*Available data:*
↓
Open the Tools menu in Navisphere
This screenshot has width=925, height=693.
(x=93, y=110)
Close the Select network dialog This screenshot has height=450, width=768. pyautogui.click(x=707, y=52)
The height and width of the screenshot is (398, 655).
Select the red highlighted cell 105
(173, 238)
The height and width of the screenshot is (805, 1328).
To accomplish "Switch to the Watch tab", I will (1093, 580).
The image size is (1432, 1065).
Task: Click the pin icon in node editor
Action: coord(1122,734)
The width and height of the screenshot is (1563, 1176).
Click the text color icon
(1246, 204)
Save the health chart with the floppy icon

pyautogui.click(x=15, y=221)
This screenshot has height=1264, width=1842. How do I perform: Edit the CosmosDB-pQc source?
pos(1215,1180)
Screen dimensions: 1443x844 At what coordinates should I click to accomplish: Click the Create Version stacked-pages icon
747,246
↑
In the material above, find the line with "Screen dimensions: 1443x844"; then retype it and every line after it through the last, exactly as written.

*Output for this exercise:*
Screen dimensions: 1443x844 At what coordinates should I click to accomplish: Click the Create Version stacked-pages icon
747,246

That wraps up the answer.